- [Trecho fornecido]
"""

Capa de A casa dos Macacos, Editora Record

E lá vem spoiler! Cuidado com os próximos parágrafos!

A casa dos macacos, escrito pela mesma autora de Água para elefantes (adaptada para o cinema neste ano pelo diretor Francis Lawrence, de Eu sou a Lenda e Constantine) foi uma leitura rápida (foram 400 páginas vencidas em menos de cinco dias) e absorvente – isso não é demérito algum! Em primeiro lugar gostei bastante da agilidade da trama e da construção dos personagens, embora esperasse ver Isabel e John brigando mais juntos; por outro lado gostei bastante do que a autora fez tanto com a relação Isabel-John como a relação Amanda-John: qualquer coisa diferente disso tiraria o foco daquilo que movia esse trio de personagens e ficaria artifical, forçado.

Outra coisa que me atraiu já na sinopse que li antes de pegar o livro nas mãos: a ideia de retratar a avidez da sociedade contemporânea pelo entretenimento baseado na quebra da ideia de privacidade e da criação de informação supérflua. Gasta-se muito dinheiro e muito tempo com informações a respeito da vida privada de pessoas anônimas ou não e a inclusão de uma grande variedade de reality shows nas grades de programação das emissoras cria e supre a necessidade do público de “dar uma espiadinha”, de verificar em tempo real o que fazem pessoas confinadas, como reagem a situações variadas, como resolvem conflitos, como constroem relações. No começo de tudo enxerguei os indivíduos participantes desses programas como ratinhos de laboratório expostos a situações variadas e monitorados, avaliados. E então eles aprenderam muito rápido que, apesar da força do chavão “seja você mesmo” predominaria a ideia crua de “isso é um jogo” – o que justifica qualquer coisa naquele contexto específico. No fim das contas concluo que os ratinhos de laboratório somos nós, do público – nossa resposta é avaliada e de acordo com ela vão ser planejados os próximos episódios dos programas. Nós gastamos tempo assistindo, comentando, reagindo, discutindo as situações, alguns gastam dinheiro adquirindo revistas e outros produtos (além da energia elétrica que se gasta com a televisão ligada etc etc).

"""

- [Objetivo declarado 1]
Reescreva em forma de lista, de modo mais breve, o parágrafo da resenha que começa com "Outra coisa que me atraiu", mantendo seus fatos principais.

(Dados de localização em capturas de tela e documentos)
"""

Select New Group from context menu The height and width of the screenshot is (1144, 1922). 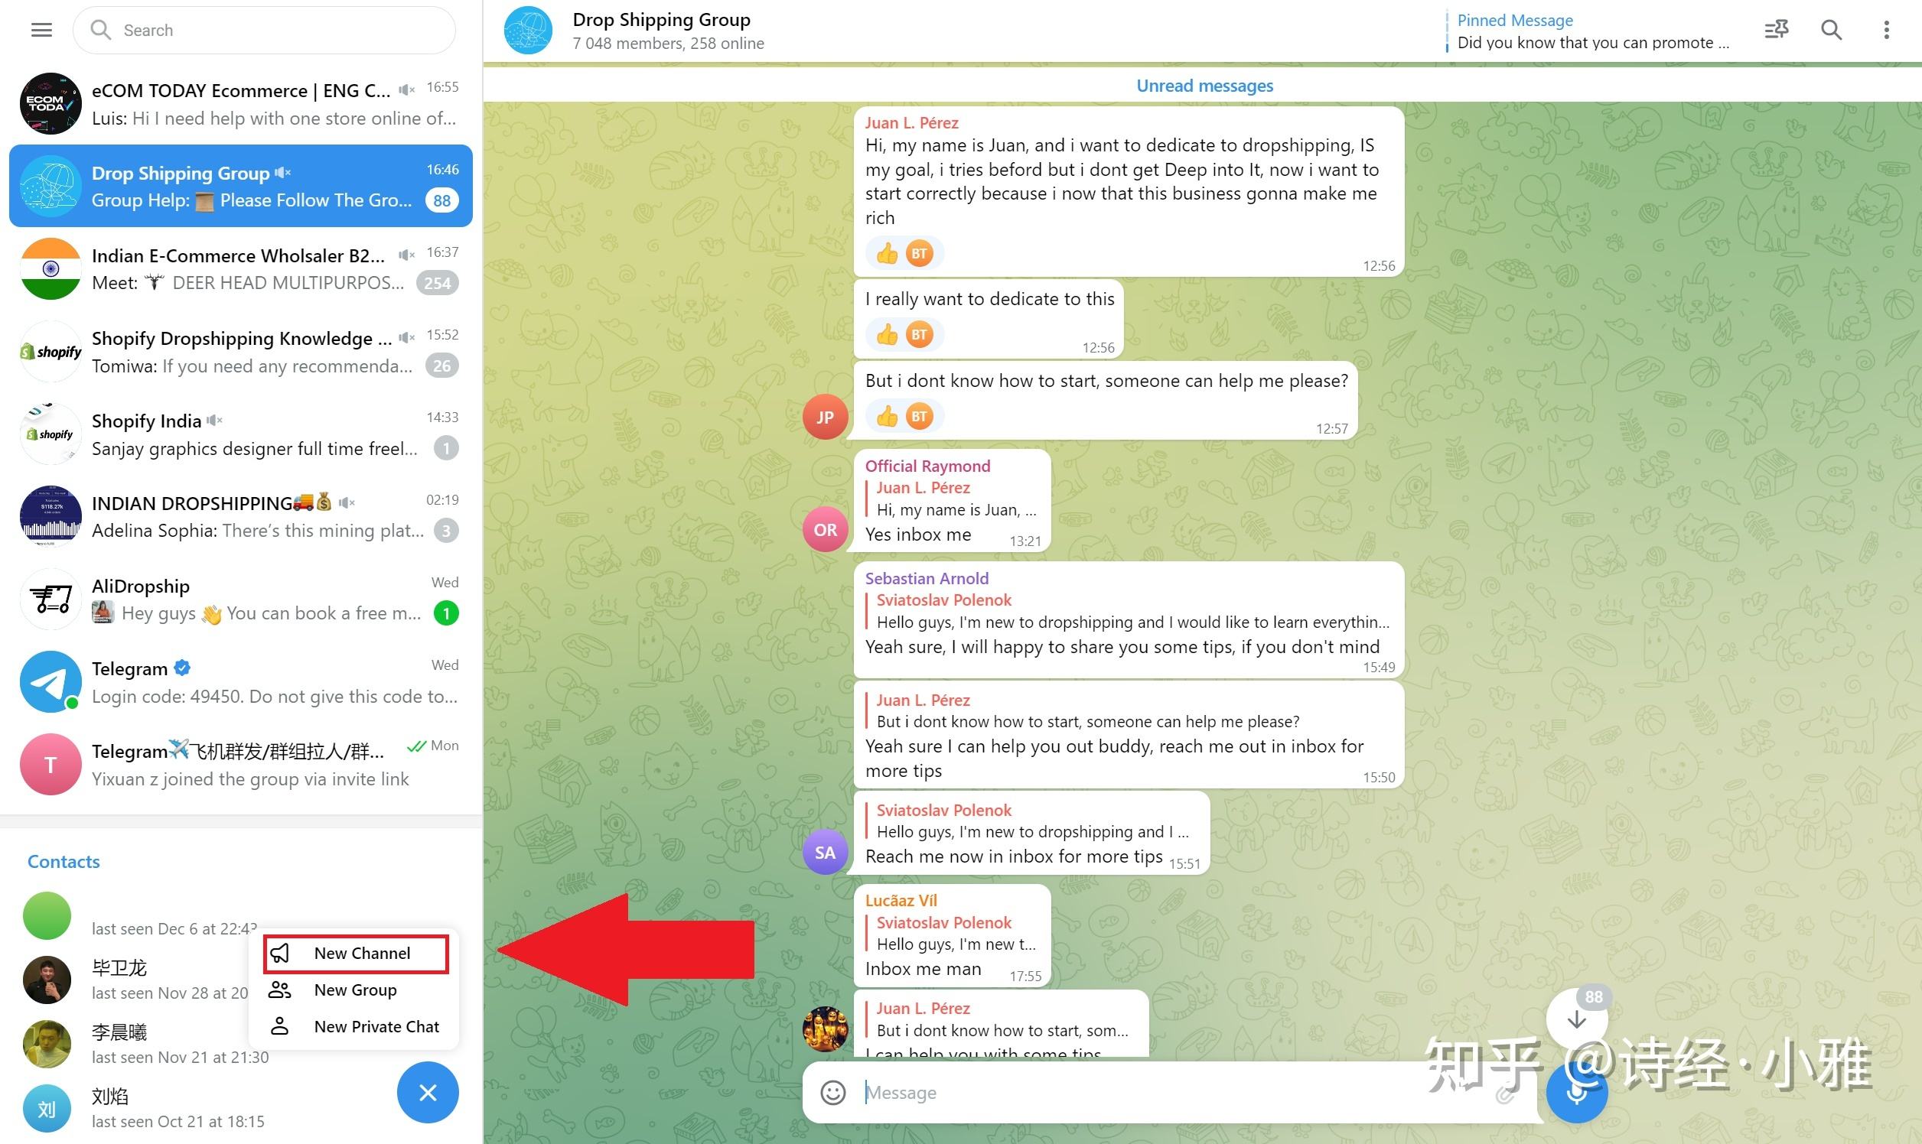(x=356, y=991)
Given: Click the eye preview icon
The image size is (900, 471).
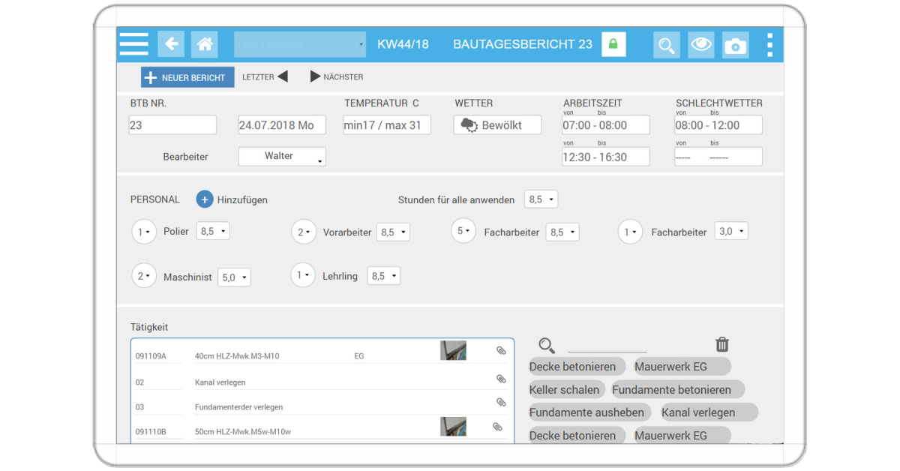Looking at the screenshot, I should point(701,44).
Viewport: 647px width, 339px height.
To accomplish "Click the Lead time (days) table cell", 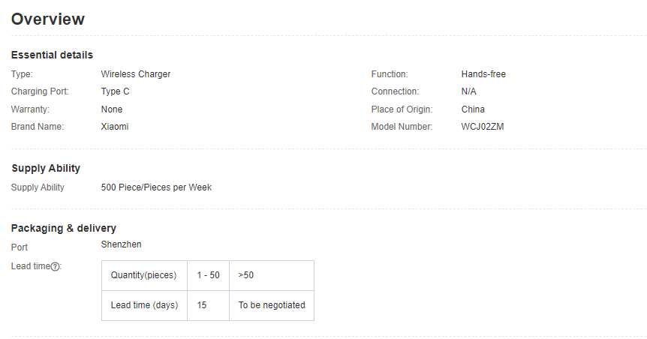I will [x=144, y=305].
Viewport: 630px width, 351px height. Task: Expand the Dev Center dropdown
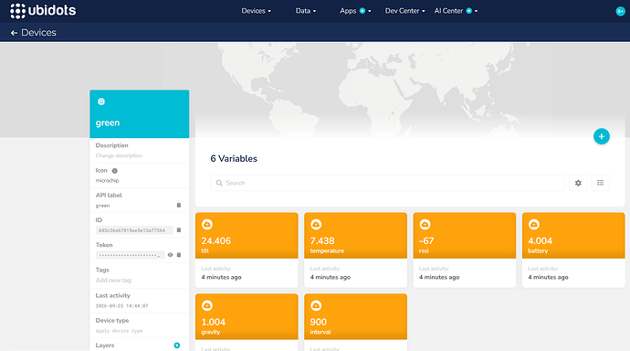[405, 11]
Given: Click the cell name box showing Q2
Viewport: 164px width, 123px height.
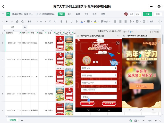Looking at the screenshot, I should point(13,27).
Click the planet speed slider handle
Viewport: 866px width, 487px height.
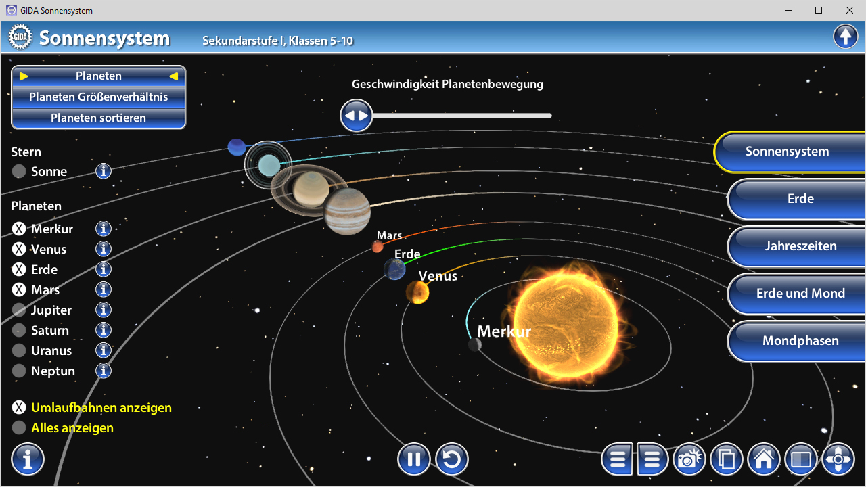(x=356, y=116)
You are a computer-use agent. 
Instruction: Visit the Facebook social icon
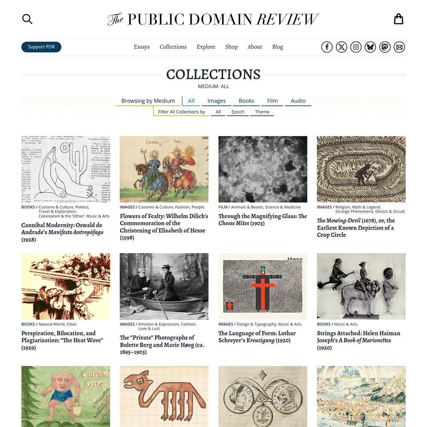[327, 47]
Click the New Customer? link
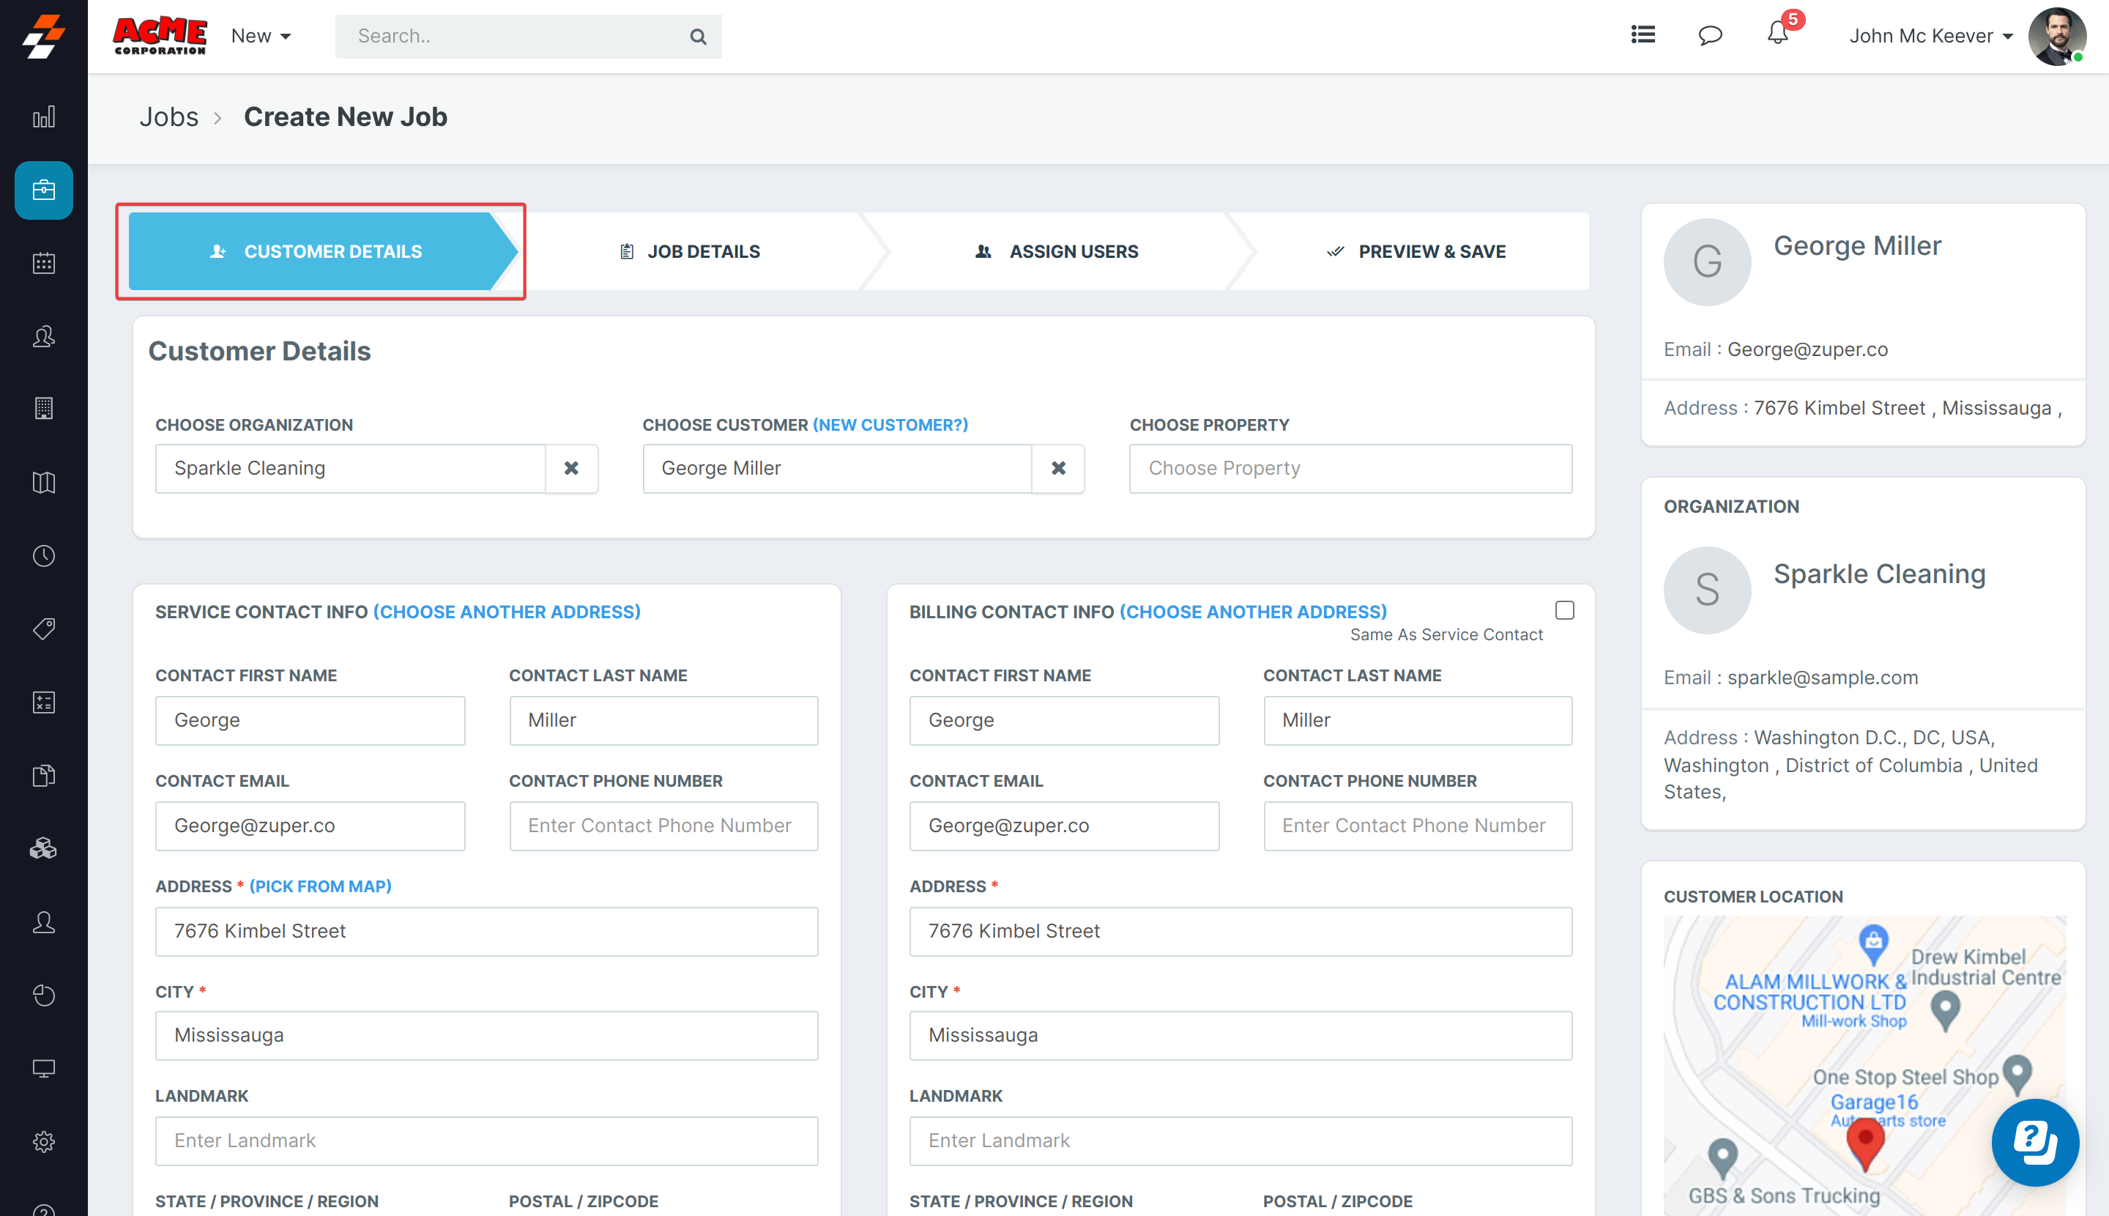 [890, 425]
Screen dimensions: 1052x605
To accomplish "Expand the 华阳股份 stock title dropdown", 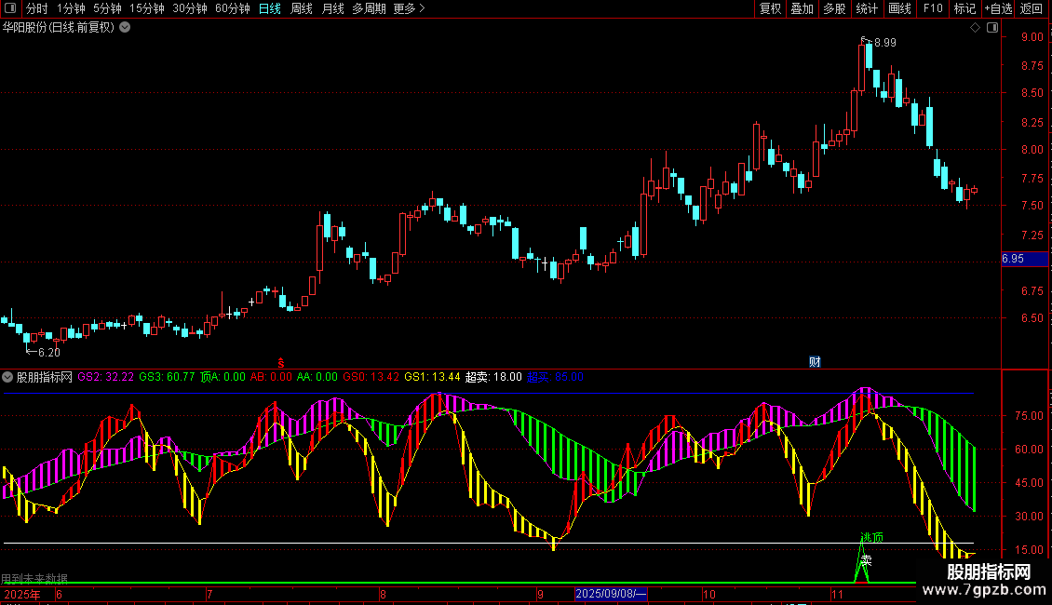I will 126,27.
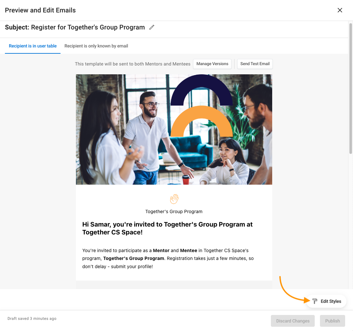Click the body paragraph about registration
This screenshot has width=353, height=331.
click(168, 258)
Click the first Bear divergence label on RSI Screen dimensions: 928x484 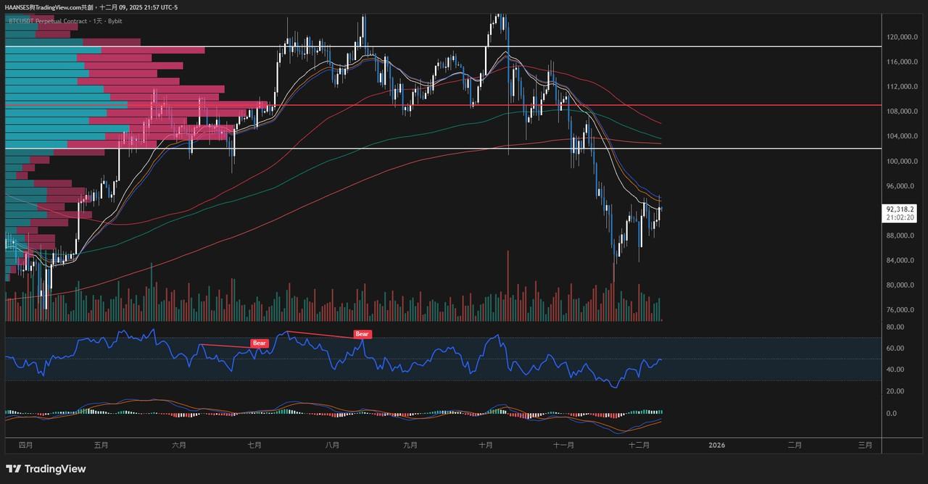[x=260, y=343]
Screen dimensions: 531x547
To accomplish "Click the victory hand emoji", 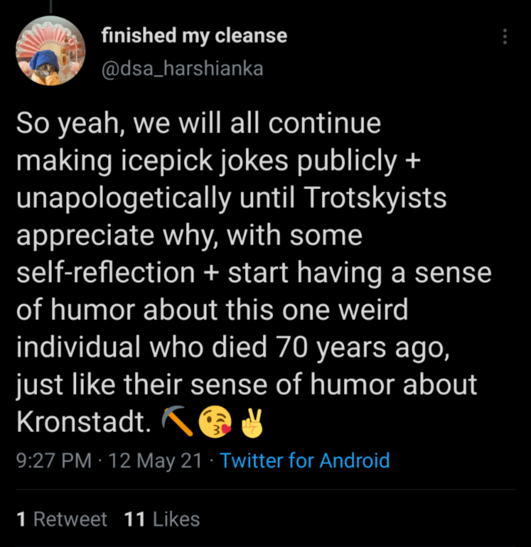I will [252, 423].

"""

- [Objetivo declarado 2]
Localize todas as linhas dos registros que contêm a palavra "icon", respeitando a diferença entre maiúsculas e minúsculas.

- [Resposta final 1]
- A sinopse já atraía pela proposta de retratar a avidez da sociedade contemporânea por um entretenimento baseado na quebra da privacidade e na criação de informação supérflua.
- Gasta-se muito tempo e dinheiro com a vida privada de pessoas, anônimas ou não.
- Os muitos reality shows na programação das emissoras criam e suprem a vontade do público de "dar uma espiadinha" em pessoas confinadas: como reagem, resolvem conflitos e constroem relações.
- De início, os participantes pareciam ratinhos de laboratório, monitorados e avaliados.
- Eles logo aprenderam que, apesar do chavão "seja você mesmo", predominaria a ideia de que "isso é um jogo", o que justifica qualquer coisa nesse contexto.
- A conclusão é que os ratinhos de laboratório são o público: sua resposta é avaliada e orienta os próximos episódios.
- O público gasta tempo assistindo, comentando e discutindo. Alguns gastam dinheiro com revistas e outros produtos, além da energia elétrica da televisão ligada.

- [Resposta final 2]
Given: Click the eye preview icon
Instruction: Visit the Facebook social icon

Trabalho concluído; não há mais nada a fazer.